Every entry below should be reproduced exactly; no picture is to be included.

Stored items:
______________________________
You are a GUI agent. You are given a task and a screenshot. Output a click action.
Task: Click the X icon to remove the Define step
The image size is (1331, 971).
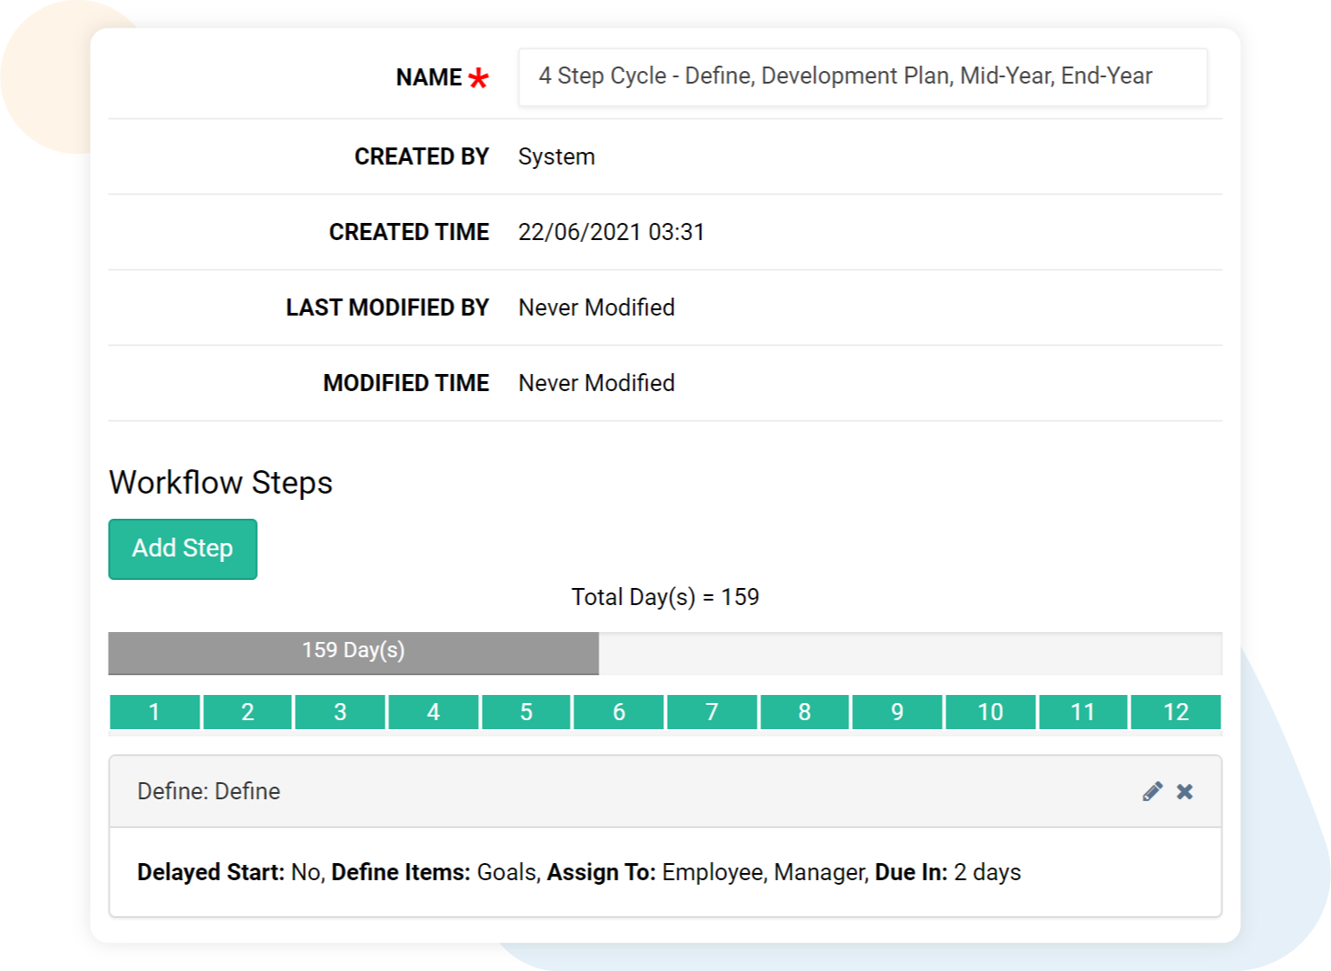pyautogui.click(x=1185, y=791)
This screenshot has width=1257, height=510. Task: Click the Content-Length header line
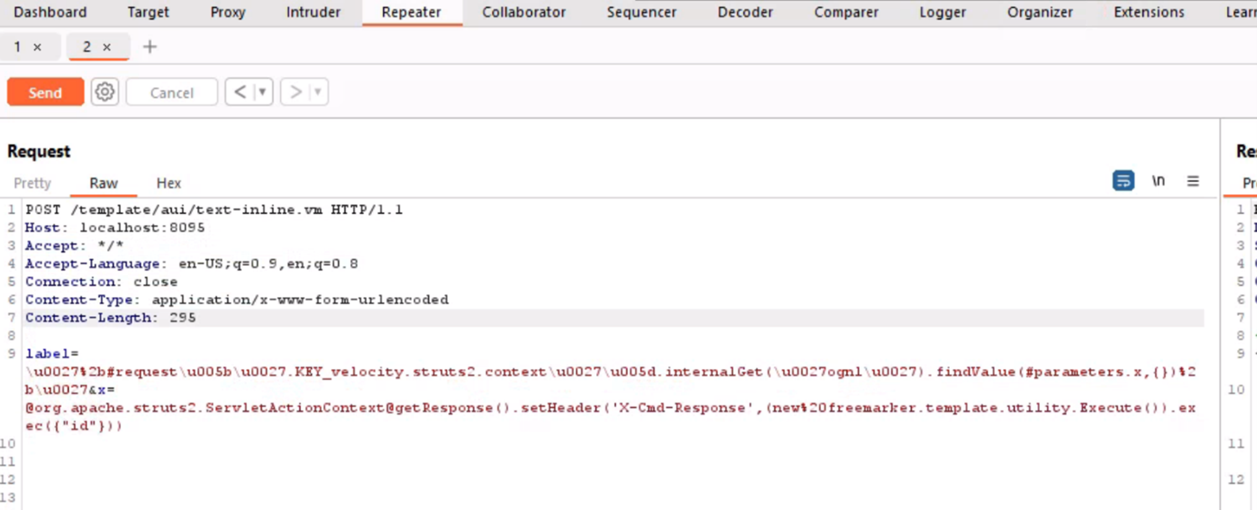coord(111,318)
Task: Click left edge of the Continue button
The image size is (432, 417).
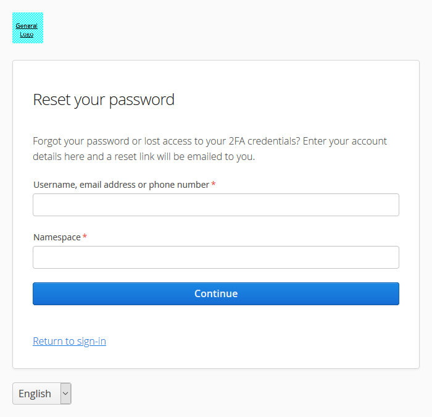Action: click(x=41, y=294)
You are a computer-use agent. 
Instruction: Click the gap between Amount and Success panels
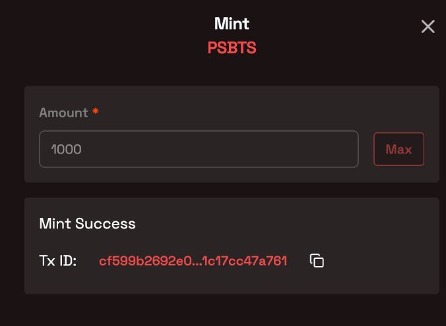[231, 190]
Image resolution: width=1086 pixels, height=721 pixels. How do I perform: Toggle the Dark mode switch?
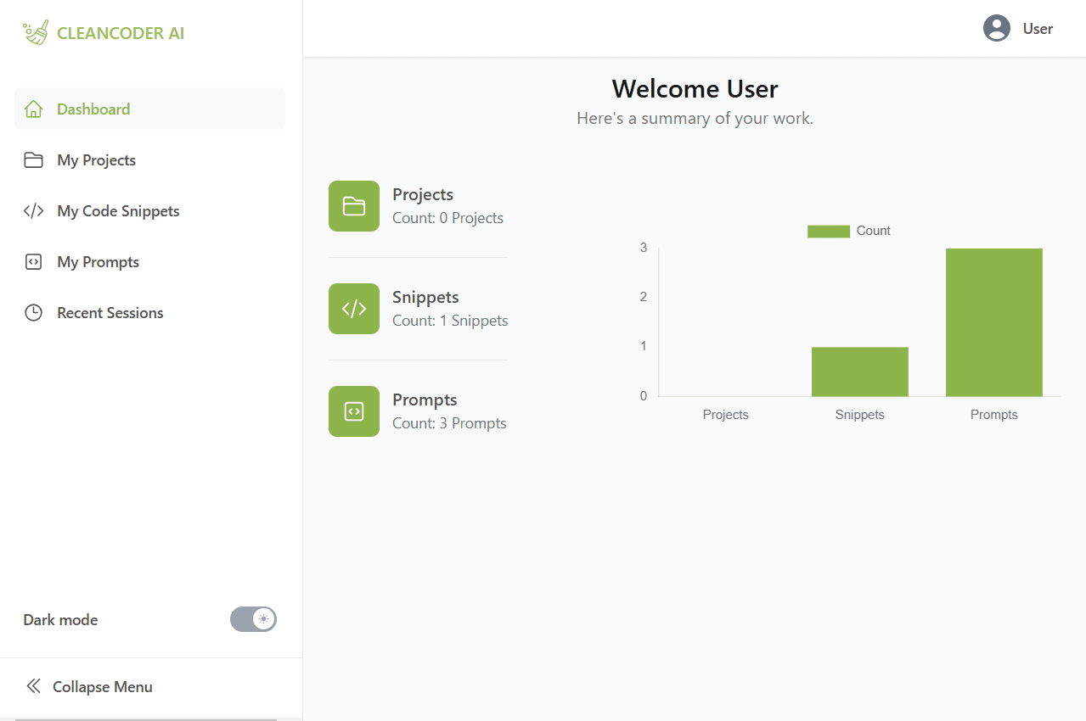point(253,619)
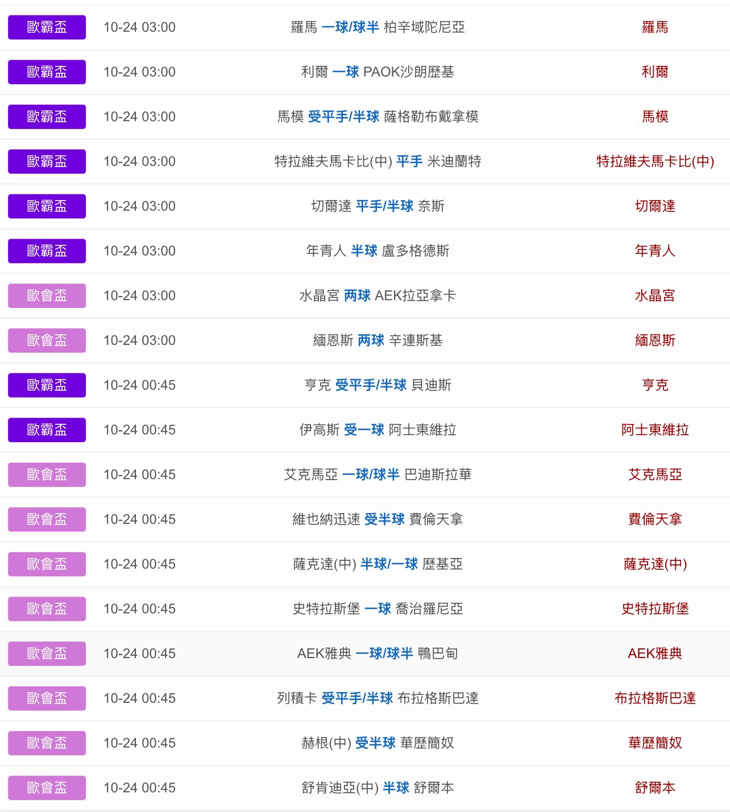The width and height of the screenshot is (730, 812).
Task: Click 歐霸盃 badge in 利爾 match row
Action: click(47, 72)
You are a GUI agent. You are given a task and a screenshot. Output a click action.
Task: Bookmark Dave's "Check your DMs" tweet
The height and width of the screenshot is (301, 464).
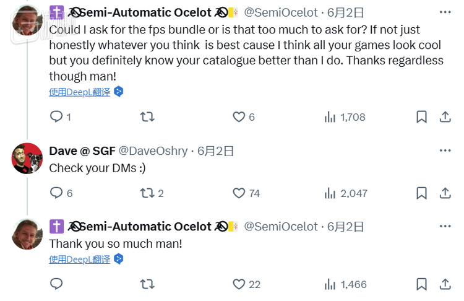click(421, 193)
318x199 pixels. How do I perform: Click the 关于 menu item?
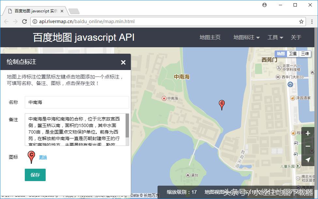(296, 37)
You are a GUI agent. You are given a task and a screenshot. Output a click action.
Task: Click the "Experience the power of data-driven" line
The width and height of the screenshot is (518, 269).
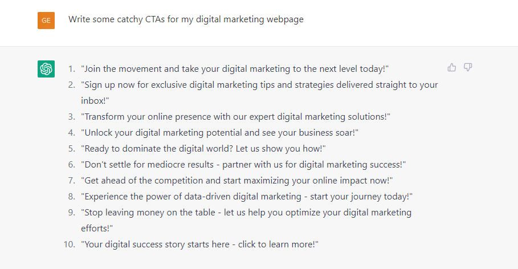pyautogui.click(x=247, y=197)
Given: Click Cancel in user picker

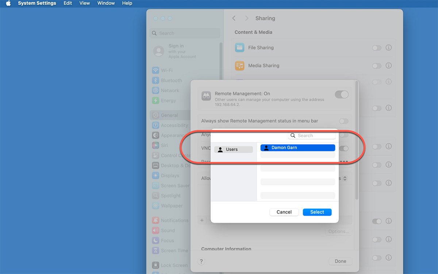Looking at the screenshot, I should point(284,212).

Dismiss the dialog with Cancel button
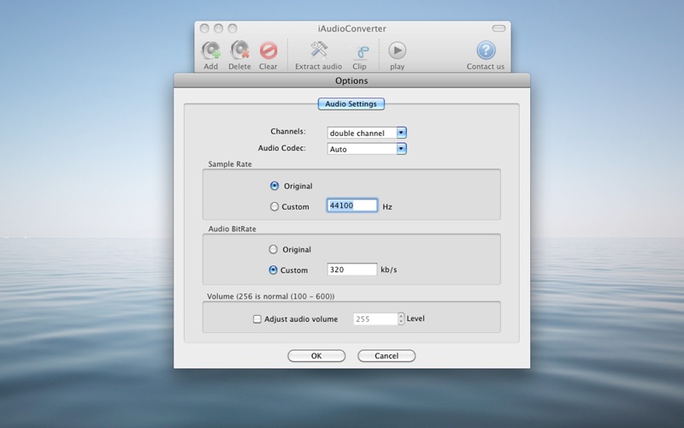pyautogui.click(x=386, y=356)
______________________________
RESULT:
You are a GUI agent. You are given a task and a screenshot. Output a click action.
Task: Click the X icon to remove the Define step
The image size is (1331, 971).
pyautogui.click(x=1185, y=791)
This screenshot has width=1257, height=510. Task: Click the Content-Length header line
coord(111,318)
Task: Click left edge of the Continue button
The image size is (432, 417).
Action: click(x=41, y=294)
You are a computer-use agent. 
Instruction: Click the gap between Amount and Success panels
[231, 190]
Image resolution: width=1086 pixels, height=721 pixels. How do I perform: Toggle the Dark mode switch?
point(253,619)
The width and height of the screenshot is (730, 812).
Task: Click 歐霸盃 badge in 利爾 match row
Action: click(47, 72)
You are a GUI agent. You are given a task and a screenshot. Output a click action.
Task: Bookmark Dave's "Check your DMs" tweet
The height and width of the screenshot is (301, 464).
click(421, 193)
318x199 pixels. How do I perform: Click the 关于 menu item?
(296, 37)
You are a GUI agent. You are given a task and a screenshot. Output a click action.
Task: Click the "Experience the power of data-driven" line
The width and height of the screenshot is (518, 269).
pyautogui.click(x=247, y=197)
Given: Click Cancel in user picker

Looking at the screenshot, I should point(284,212).

Dismiss the dialog with Cancel button
pyautogui.click(x=386, y=356)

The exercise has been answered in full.